| Task directions |
Using the data that follows, give the number of lines in which the word "computer" occurs. Write only the number.

Stored records:
= = = = =
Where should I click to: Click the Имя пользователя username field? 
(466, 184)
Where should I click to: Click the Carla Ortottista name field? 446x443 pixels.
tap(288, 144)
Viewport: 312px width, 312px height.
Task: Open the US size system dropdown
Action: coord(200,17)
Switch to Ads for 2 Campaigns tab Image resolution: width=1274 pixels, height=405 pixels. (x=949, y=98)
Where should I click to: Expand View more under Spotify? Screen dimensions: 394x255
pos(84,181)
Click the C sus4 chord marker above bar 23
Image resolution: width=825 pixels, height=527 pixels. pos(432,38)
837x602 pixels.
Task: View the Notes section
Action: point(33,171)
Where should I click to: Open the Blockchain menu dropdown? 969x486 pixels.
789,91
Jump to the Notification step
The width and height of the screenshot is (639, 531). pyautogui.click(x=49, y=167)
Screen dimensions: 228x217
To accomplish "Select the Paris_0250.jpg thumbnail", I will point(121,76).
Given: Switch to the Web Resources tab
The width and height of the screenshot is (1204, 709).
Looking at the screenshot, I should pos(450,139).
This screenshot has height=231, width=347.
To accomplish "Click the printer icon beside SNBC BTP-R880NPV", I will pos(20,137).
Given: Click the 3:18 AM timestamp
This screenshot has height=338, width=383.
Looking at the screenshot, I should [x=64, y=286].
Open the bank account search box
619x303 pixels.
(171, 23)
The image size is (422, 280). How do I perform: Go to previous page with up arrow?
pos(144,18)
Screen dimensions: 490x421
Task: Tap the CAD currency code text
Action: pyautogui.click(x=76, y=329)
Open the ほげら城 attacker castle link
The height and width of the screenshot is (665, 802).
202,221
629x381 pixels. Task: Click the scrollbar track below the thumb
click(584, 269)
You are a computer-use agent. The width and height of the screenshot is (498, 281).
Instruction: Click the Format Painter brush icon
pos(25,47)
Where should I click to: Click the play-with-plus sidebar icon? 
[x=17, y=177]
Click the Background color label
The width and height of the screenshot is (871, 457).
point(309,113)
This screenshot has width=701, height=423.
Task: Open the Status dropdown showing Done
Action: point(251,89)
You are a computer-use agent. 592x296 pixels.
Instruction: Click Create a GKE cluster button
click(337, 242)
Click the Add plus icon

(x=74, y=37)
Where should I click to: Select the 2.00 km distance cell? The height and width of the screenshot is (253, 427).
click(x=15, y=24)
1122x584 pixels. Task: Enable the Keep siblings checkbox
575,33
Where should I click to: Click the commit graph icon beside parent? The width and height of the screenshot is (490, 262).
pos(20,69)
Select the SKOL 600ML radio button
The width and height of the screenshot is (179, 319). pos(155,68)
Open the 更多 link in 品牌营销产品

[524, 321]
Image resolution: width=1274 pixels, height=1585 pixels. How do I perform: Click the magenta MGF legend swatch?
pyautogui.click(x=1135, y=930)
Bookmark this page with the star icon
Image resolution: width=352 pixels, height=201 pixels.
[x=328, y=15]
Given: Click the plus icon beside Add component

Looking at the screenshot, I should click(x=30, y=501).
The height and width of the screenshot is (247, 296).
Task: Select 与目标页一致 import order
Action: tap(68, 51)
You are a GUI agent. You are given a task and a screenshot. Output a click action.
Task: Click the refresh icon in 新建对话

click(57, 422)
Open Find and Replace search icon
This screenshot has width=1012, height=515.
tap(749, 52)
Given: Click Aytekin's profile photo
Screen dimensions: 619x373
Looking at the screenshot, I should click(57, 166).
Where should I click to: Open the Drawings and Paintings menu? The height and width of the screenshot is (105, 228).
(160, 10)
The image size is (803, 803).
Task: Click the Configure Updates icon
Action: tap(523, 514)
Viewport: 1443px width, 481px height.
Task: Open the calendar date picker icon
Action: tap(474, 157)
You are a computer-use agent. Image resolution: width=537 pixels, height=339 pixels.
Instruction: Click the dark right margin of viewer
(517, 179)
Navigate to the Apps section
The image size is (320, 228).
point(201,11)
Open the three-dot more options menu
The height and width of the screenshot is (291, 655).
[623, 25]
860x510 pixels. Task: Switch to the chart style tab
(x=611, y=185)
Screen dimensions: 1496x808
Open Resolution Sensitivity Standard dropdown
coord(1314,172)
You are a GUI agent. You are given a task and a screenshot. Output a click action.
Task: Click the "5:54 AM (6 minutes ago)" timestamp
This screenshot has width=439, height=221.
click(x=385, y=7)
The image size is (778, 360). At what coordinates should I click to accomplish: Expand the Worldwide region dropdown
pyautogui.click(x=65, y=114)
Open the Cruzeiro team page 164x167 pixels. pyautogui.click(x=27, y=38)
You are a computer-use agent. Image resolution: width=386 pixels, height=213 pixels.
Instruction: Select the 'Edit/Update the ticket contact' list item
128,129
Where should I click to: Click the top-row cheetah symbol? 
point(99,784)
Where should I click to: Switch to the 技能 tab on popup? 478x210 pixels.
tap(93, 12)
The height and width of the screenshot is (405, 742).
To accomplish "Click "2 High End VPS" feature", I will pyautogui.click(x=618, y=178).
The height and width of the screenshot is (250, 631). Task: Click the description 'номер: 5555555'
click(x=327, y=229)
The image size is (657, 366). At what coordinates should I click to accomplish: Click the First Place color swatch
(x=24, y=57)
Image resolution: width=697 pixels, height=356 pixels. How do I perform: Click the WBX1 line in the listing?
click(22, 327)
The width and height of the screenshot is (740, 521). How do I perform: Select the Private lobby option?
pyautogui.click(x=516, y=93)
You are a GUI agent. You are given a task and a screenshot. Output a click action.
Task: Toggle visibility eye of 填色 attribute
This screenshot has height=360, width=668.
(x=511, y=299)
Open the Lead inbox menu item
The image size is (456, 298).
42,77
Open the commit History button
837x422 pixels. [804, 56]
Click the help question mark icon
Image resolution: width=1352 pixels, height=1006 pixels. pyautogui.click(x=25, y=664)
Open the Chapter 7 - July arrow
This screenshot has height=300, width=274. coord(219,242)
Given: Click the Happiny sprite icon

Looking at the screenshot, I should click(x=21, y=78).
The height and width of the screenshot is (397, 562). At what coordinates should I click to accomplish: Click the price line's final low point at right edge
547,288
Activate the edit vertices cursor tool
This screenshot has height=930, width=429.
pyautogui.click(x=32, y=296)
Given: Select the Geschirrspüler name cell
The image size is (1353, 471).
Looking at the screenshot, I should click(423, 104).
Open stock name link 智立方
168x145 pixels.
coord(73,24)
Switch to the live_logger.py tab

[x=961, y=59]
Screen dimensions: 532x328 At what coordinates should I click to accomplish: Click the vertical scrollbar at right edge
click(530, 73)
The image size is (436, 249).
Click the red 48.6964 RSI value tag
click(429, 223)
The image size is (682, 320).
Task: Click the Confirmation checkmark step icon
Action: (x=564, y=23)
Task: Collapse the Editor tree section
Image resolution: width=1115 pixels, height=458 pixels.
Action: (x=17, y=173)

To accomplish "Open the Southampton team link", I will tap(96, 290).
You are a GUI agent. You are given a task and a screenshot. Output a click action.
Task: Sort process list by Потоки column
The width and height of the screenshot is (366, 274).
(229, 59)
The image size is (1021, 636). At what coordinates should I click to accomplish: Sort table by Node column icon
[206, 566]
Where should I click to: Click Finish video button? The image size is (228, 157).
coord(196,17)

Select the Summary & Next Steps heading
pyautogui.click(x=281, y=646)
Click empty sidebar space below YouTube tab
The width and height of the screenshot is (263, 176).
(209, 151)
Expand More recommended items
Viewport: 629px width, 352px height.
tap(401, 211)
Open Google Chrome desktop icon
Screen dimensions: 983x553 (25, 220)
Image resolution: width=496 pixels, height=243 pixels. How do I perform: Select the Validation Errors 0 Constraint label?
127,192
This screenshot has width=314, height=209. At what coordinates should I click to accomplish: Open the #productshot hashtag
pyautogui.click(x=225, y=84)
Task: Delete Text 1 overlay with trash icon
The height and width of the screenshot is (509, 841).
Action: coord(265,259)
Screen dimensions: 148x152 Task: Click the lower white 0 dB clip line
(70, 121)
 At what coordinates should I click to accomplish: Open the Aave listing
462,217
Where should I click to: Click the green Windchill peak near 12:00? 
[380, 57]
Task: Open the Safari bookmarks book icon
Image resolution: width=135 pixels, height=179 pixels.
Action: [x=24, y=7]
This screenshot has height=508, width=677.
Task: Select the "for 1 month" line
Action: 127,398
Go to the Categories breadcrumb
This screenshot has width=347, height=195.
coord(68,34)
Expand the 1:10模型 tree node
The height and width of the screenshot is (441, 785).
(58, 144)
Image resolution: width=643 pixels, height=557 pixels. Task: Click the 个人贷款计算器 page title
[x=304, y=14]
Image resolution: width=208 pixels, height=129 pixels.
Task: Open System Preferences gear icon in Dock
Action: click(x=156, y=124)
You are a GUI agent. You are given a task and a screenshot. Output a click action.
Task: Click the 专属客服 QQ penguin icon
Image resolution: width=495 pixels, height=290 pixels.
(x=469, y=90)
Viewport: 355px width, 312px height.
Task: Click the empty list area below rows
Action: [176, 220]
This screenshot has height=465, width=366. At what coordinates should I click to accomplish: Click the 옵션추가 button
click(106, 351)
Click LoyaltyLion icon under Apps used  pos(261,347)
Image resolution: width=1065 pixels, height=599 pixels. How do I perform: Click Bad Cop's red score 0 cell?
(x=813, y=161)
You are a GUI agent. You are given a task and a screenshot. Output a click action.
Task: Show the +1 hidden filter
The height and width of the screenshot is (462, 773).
= = = = =
| Response to the task |
4